(Word and element pointing items)
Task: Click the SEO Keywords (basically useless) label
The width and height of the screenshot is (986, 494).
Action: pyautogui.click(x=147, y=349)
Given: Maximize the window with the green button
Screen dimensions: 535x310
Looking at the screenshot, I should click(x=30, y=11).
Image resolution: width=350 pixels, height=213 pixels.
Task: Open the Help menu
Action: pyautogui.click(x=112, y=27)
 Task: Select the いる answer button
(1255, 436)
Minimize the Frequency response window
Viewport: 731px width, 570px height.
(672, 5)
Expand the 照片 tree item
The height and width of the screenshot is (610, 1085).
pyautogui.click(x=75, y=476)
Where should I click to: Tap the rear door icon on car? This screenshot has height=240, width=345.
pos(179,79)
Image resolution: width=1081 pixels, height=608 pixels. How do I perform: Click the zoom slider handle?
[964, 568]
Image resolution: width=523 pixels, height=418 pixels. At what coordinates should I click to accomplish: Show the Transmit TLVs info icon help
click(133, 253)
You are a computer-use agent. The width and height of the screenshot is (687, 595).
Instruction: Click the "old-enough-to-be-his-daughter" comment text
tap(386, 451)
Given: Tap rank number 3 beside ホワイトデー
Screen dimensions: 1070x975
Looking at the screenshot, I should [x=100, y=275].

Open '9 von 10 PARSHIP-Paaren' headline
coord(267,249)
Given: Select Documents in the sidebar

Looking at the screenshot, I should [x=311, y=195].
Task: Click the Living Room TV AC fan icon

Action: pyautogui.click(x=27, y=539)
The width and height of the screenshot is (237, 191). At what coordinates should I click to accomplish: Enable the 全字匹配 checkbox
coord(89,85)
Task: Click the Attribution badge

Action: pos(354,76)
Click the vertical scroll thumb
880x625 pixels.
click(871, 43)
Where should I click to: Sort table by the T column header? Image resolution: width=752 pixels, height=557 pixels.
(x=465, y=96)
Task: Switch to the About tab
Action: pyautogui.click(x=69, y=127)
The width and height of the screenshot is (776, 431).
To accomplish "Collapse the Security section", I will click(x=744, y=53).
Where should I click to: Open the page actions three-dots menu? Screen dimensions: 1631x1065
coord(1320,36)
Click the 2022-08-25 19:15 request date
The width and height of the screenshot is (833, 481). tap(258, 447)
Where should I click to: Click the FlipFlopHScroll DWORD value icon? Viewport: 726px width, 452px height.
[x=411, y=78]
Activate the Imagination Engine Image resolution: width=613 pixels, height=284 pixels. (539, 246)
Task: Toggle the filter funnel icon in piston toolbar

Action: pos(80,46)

TASK OBJECTIVE :: Express the part of the items that opens with the line containing "Activate the Imagination" and runs through the end of the items as a Markdown table with the columns No. and Text, leaving out blank lines.

WORKED SOLUTION ::
| No. | Text |
|---|---|
| 1 | Activate the Imagination Engine Image resolution: width=613 pixels, height=284 pixels. (539, 246) |
| 2 | Task: Toggle the filter funnel icon in piston toolbar |
| 3 | Action: pos(80,46) |